> **INSTRUCTIONS FOR THE TASK**:
Render the material as a Markdown table with the columns Row and Line, giving a row number and the line itself, starting with the line containing "Task: Click the Janet" and going on through the end of the material. Omit blank lines and pictures.

> **TASK DATA**:
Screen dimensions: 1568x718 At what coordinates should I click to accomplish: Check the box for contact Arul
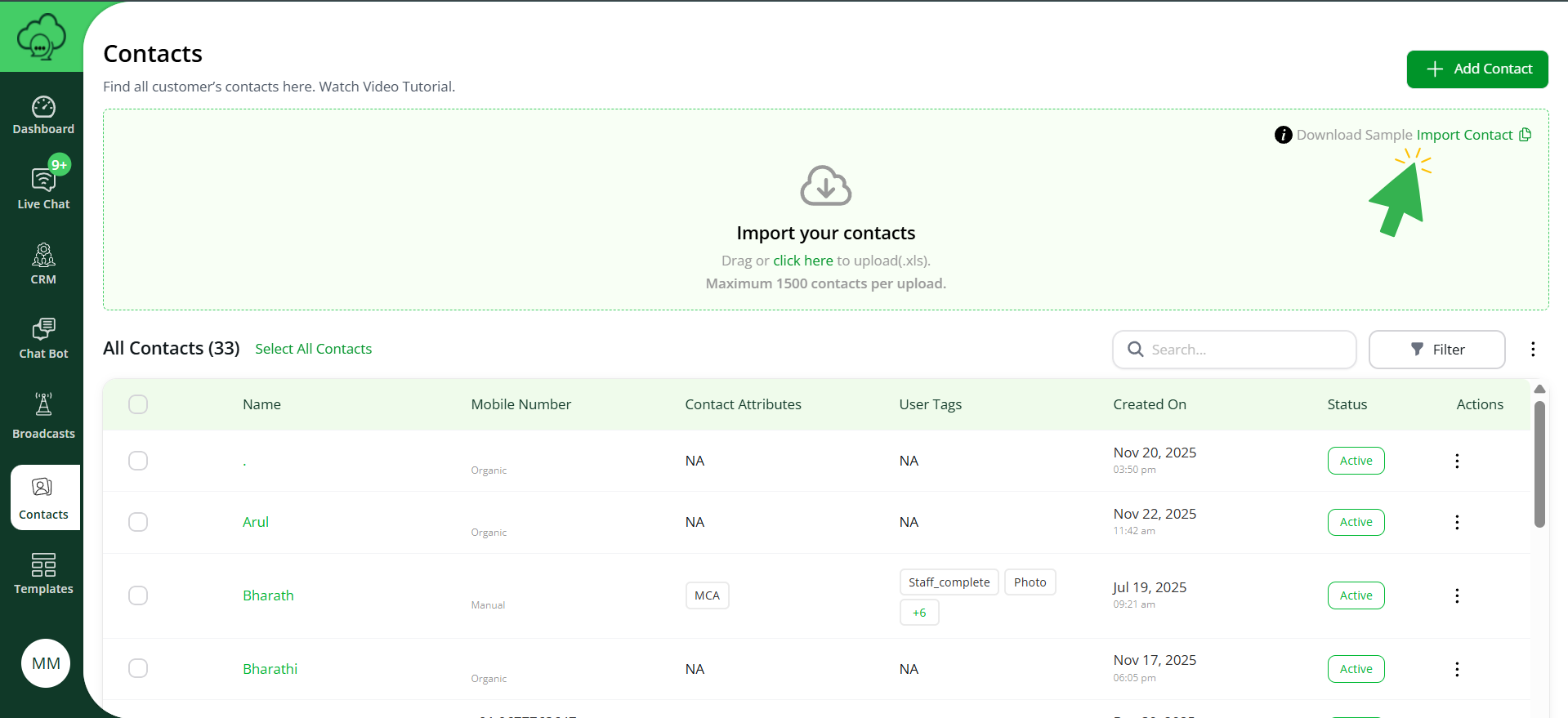138,522
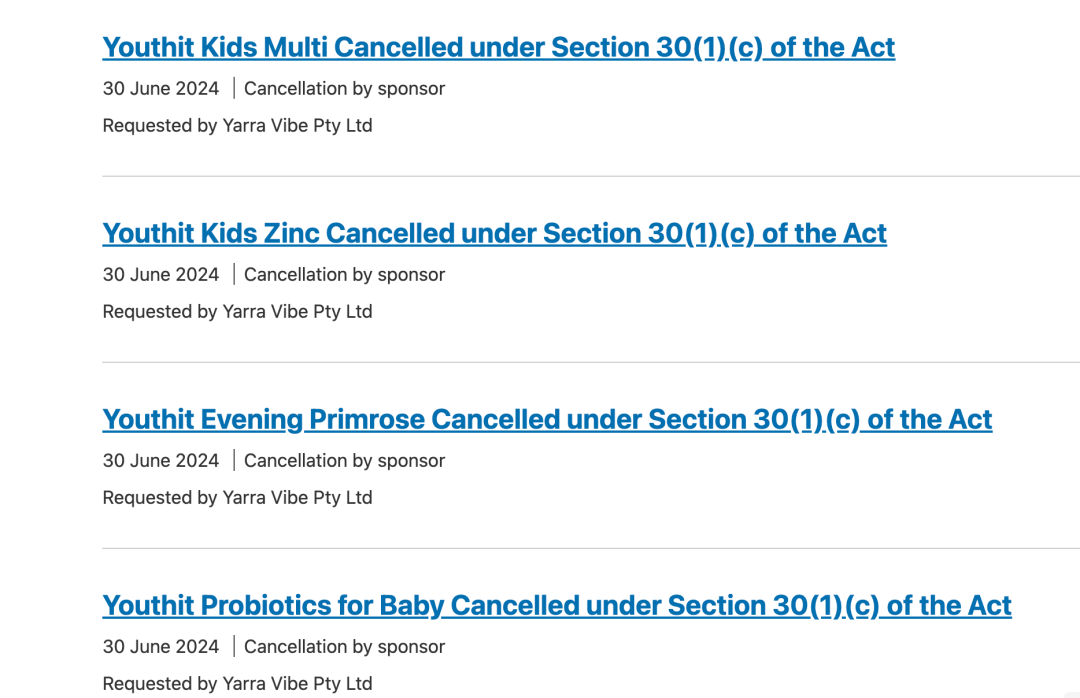Image resolution: width=1080 pixels, height=698 pixels.
Task: Click the date under Youthit Probiotics for Baby
Action: coord(161,646)
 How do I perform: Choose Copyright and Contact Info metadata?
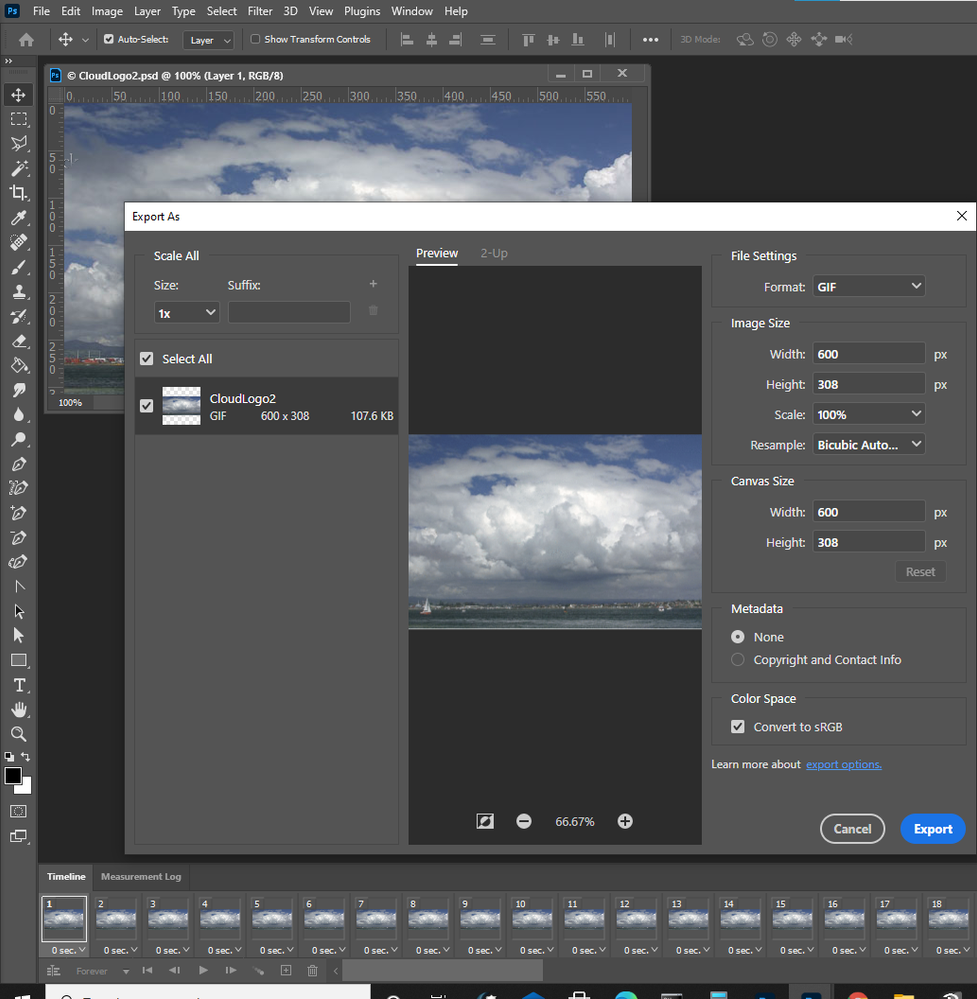pyautogui.click(x=738, y=660)
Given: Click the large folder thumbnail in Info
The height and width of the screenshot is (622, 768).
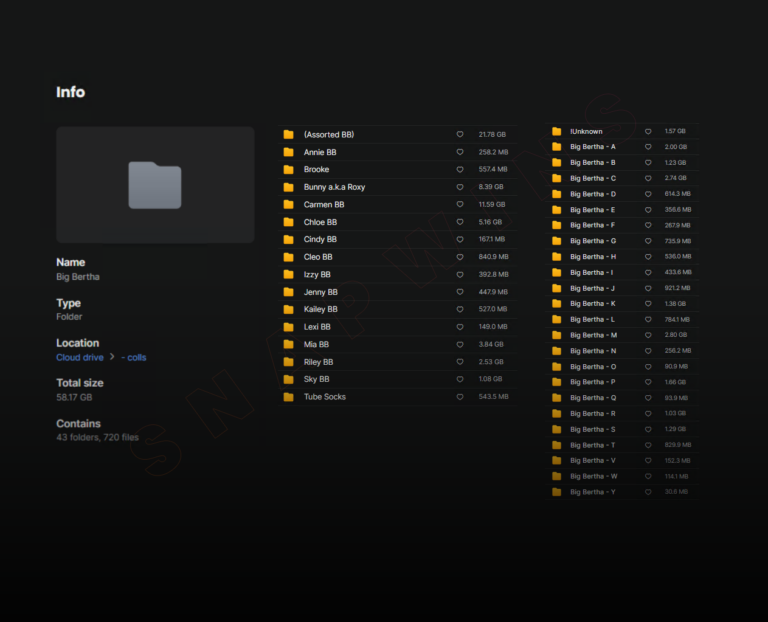Looking at the screenshot, I should 155,185.
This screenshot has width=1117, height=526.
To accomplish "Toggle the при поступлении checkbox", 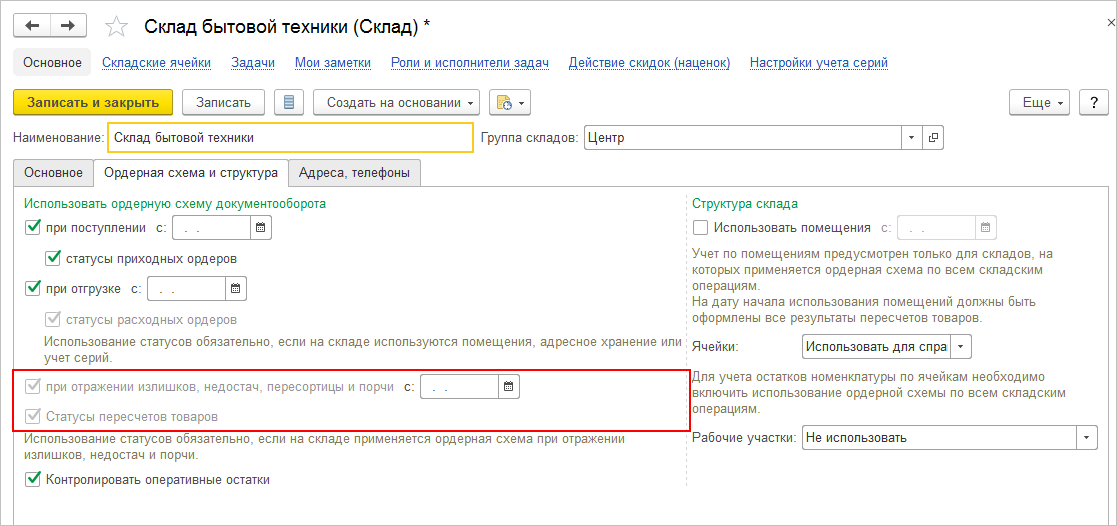I will point(33,228).
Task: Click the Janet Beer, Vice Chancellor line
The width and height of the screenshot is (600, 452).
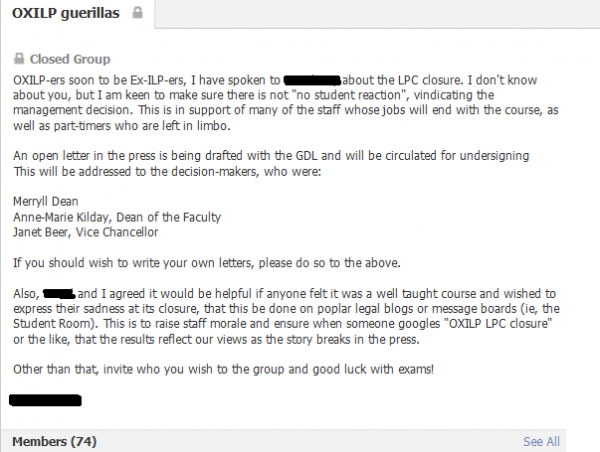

> **SOLUTION**:
| Row | Line |
|---|---|
| 1 | Task: Click the Janet Beer, Vice Chancellor line |
| 2 | The width and height of the screenshot is (600, 452). |